## About this task
For the entries below, the result should be an exact transcription of the lines from the one with "Task: Click the vertical" up to and including the one with "Task: Expand the Export dropdown in Plots", and only those.

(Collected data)
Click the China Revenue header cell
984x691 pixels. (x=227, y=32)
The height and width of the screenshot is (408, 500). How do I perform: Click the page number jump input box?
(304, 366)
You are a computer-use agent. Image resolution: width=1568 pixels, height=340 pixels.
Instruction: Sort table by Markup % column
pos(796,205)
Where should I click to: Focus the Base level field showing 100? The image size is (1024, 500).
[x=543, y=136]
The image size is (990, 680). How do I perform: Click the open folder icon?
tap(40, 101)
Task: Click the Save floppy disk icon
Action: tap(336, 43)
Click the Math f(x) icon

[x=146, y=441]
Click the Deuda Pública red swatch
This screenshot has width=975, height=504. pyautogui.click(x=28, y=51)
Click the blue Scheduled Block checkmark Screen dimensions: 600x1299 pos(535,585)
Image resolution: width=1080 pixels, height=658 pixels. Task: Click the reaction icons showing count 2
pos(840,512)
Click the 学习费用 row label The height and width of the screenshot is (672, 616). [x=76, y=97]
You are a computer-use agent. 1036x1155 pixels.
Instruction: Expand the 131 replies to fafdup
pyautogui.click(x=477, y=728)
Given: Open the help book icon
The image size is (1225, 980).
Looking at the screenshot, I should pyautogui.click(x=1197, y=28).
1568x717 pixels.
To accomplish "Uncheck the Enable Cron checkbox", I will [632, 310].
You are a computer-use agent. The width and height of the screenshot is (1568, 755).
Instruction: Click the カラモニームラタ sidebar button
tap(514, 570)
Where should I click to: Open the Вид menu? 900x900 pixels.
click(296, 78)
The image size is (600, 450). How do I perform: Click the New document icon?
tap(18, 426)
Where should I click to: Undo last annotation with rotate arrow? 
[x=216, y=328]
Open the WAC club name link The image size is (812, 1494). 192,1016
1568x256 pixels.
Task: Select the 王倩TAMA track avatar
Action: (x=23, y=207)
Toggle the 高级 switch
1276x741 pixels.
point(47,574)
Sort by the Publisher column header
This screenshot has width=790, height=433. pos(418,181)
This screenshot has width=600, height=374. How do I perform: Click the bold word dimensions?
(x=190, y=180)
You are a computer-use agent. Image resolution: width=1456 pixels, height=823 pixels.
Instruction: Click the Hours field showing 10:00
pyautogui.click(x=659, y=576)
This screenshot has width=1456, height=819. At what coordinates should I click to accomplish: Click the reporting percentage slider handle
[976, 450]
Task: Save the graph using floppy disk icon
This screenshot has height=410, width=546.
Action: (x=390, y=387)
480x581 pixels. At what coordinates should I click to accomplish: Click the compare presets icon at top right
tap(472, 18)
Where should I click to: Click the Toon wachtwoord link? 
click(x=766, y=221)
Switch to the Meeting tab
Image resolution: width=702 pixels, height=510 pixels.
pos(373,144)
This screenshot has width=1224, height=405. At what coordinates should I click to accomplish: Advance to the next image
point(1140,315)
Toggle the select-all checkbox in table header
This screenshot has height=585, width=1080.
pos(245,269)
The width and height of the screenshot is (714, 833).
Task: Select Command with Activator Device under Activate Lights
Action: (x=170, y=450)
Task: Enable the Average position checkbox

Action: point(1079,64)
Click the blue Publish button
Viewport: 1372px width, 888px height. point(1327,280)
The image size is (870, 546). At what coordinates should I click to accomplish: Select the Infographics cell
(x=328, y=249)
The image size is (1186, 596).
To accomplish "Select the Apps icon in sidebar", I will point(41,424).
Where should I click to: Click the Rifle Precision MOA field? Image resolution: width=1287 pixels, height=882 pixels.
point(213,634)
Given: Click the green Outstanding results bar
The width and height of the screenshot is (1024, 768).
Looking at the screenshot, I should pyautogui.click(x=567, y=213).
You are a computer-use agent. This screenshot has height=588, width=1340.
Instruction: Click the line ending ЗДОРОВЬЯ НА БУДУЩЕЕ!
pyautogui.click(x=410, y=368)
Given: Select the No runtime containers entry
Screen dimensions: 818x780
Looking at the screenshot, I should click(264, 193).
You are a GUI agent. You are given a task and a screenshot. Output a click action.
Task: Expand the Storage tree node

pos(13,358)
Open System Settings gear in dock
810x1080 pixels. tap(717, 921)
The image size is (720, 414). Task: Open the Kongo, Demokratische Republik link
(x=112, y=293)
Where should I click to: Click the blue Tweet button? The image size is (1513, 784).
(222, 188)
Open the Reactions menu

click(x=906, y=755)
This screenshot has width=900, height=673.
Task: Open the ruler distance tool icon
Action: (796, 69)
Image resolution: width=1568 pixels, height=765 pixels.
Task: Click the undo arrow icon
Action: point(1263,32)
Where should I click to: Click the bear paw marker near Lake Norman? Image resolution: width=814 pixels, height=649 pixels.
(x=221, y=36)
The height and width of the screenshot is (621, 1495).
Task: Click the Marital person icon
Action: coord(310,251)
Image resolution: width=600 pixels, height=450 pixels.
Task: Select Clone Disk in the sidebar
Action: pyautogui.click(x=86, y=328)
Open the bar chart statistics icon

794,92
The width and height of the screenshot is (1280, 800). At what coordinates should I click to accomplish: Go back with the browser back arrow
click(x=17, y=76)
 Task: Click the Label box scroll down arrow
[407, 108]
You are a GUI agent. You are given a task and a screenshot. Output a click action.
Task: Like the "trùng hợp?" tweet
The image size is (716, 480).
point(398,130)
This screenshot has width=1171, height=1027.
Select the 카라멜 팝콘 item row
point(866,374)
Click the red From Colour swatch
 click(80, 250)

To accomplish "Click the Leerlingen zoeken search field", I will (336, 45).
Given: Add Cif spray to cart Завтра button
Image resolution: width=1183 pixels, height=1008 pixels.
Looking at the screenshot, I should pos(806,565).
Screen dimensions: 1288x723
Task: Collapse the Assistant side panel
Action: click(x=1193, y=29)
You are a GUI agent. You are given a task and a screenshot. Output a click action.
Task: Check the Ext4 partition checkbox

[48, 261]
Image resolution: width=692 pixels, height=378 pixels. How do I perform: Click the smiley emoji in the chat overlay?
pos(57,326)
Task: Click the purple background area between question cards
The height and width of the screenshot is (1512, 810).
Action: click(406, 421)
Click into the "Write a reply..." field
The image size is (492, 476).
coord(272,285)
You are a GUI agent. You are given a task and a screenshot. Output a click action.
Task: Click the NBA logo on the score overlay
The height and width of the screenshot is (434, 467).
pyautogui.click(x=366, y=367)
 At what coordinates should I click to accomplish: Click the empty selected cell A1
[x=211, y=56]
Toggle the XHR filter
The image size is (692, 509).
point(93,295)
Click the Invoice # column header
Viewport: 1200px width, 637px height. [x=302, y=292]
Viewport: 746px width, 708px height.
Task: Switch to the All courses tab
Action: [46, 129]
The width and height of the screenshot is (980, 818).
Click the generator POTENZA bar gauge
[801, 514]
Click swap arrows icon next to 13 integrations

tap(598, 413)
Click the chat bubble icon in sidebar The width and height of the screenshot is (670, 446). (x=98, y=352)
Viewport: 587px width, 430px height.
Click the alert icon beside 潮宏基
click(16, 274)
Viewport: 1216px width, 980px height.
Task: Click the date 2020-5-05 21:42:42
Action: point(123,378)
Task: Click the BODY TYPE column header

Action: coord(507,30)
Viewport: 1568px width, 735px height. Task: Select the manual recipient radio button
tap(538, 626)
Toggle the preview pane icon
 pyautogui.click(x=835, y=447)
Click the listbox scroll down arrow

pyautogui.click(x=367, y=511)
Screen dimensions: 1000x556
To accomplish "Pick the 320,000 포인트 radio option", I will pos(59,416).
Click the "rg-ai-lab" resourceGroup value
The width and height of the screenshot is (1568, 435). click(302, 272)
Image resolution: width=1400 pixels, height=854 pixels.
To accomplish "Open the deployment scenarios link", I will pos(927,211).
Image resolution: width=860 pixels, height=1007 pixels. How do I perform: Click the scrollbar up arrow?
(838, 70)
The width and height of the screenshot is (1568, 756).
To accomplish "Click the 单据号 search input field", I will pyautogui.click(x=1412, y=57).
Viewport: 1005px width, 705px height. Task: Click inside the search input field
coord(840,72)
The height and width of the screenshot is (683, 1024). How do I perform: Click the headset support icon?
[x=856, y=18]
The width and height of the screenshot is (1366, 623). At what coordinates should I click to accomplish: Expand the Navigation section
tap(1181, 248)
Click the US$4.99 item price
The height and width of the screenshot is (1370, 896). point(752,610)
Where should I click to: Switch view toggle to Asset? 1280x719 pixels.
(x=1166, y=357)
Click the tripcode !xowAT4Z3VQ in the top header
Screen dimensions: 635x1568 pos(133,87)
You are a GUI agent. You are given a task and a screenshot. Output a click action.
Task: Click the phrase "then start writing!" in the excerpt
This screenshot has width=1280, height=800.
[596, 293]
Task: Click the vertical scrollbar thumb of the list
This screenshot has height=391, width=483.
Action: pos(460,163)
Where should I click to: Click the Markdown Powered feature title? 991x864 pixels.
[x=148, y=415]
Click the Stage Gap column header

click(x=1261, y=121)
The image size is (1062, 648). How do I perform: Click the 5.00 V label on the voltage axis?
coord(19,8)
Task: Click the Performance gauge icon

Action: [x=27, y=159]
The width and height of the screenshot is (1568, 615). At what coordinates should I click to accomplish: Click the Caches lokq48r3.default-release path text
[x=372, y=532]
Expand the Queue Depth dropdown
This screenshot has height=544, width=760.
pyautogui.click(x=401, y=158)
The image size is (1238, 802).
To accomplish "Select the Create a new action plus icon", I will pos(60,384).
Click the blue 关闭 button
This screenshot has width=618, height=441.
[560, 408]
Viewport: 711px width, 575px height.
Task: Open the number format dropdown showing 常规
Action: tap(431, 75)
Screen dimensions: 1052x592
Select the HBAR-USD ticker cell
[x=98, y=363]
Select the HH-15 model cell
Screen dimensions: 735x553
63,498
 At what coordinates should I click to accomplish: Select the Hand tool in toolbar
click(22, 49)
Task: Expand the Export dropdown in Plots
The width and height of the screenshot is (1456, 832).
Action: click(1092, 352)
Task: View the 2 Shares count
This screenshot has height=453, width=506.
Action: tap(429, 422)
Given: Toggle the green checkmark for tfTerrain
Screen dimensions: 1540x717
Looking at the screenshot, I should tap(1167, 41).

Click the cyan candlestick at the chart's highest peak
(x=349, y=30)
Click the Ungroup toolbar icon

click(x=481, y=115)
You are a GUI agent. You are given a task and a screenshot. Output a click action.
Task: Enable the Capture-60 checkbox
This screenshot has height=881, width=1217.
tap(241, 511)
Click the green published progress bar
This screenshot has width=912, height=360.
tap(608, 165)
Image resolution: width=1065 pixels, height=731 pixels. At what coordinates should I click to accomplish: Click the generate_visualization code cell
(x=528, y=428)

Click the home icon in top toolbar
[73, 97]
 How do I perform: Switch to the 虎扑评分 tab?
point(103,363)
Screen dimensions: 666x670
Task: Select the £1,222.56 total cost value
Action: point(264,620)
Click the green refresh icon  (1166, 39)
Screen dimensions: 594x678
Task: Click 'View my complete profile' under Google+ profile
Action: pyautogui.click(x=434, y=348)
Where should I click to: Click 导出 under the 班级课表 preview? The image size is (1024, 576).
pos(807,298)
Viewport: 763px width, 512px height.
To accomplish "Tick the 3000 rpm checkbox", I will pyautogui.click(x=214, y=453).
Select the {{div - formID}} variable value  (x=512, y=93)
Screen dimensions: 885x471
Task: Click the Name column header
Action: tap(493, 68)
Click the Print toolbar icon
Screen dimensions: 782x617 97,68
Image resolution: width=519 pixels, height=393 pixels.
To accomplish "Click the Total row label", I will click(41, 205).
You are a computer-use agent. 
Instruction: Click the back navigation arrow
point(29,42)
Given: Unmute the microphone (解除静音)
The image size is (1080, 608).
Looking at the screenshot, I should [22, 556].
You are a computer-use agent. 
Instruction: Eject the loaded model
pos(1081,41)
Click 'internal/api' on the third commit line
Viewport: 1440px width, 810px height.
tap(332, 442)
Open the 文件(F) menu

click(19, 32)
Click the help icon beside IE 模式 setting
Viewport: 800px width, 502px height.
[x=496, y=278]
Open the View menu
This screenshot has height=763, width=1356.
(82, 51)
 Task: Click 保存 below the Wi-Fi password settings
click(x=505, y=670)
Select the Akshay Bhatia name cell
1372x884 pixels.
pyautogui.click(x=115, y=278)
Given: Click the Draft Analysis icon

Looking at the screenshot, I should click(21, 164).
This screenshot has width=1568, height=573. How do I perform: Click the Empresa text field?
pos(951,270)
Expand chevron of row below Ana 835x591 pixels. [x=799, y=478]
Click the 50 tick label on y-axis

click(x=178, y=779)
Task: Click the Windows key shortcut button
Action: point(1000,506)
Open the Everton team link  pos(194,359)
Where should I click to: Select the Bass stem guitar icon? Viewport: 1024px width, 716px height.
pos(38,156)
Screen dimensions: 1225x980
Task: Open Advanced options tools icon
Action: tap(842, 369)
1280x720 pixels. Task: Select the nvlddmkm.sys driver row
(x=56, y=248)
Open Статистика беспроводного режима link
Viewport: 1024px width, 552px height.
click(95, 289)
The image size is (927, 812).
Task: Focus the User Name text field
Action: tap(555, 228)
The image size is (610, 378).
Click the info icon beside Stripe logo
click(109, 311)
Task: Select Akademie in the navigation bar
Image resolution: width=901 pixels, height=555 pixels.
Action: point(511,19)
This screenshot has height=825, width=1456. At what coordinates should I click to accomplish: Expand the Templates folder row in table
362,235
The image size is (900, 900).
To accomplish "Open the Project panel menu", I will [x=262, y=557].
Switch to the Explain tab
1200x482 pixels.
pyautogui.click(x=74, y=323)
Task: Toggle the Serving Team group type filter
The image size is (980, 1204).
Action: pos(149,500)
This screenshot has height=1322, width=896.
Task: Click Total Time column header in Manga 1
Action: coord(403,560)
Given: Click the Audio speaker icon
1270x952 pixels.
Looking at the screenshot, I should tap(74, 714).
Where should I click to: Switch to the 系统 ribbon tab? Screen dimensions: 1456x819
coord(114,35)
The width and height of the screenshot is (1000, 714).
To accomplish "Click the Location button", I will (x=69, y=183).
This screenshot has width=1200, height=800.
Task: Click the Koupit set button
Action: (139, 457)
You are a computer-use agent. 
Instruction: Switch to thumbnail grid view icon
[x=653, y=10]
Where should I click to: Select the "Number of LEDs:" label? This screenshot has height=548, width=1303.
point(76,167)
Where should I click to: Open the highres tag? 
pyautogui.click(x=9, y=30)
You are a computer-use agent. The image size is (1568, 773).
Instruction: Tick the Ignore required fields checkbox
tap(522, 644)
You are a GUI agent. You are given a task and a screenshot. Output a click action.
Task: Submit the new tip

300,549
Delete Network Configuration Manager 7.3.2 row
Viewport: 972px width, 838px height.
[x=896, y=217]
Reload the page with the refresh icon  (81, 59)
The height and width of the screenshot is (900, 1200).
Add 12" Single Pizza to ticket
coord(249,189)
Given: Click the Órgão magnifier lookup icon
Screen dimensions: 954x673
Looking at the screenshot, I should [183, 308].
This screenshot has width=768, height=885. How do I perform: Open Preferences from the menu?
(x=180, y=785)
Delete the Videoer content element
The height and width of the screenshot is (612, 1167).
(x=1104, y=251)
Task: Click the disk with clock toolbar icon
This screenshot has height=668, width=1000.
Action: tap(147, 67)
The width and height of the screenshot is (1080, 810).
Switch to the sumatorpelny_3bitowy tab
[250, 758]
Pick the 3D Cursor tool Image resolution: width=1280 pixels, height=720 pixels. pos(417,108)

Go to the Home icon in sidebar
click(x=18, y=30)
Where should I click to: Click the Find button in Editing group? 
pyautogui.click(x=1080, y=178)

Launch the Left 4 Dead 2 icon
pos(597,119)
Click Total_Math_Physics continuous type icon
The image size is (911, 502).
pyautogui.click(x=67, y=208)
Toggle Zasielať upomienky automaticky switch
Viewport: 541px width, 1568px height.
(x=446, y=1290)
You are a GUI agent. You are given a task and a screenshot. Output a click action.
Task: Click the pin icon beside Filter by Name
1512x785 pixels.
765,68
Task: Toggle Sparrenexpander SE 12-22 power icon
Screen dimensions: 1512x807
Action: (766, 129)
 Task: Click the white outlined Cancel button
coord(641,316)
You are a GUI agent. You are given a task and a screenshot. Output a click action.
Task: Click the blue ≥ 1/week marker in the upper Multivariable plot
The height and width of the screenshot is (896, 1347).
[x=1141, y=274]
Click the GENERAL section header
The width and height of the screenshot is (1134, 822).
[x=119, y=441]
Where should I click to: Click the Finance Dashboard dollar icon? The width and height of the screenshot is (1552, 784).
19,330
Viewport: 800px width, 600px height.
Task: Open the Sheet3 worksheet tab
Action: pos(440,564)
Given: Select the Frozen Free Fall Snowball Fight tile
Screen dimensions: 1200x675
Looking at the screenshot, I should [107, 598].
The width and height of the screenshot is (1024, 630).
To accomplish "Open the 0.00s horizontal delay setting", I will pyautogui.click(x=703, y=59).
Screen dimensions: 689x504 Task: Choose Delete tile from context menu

## Answer space
Task: Click the vertical scrollbar thumb of the list
This screenshot has height=391, width=483.
Action: pos(460,163)
Where should I click to: Click the Markdown Powered feature title? 991x864 pixels.
[x=148, y=415]
Click the Stage Gap column header

click(x=1261, y=121)
The image size is (1062, 648). How do I perform: Click the 5.00 V label on the voltage axis?
coord(19,8)
Task: Click the Performance gauge icon

Action: [x=27, y=159]
The width and height of the screenshot is (1568, 615). At what coordinates should I click to accomplish: Click the Caches lokq48r3.default-release path text
[x=372, y=532]
Expand the Queue Depth dropdown
This screenshot has height=544, width=760.
pyautogui.click(x=401, y=158)
The image size is (1238, 802).
To accomplish "Select the Create a new action plus icon", I will pos(60,384).
Click the blue 关闭 button
This screenshot has width=618, height=441.
[560, 408]
Viewport: 711px width, 575px height.
Task: Open the number format dropdown showing 常规
Action: tap(431, 75)
Screen dimensions: 1052x592
Select the HBAR-USD ticker cell
[x=98, y=363]
Select the HH-15 model cell
Screen dimensions: 735x553
63,498
 At what coordinates should I click to accomplish: Select the Hand tool in toolbar
click(22, 49)
Task: Expand the Export dropdown in Plots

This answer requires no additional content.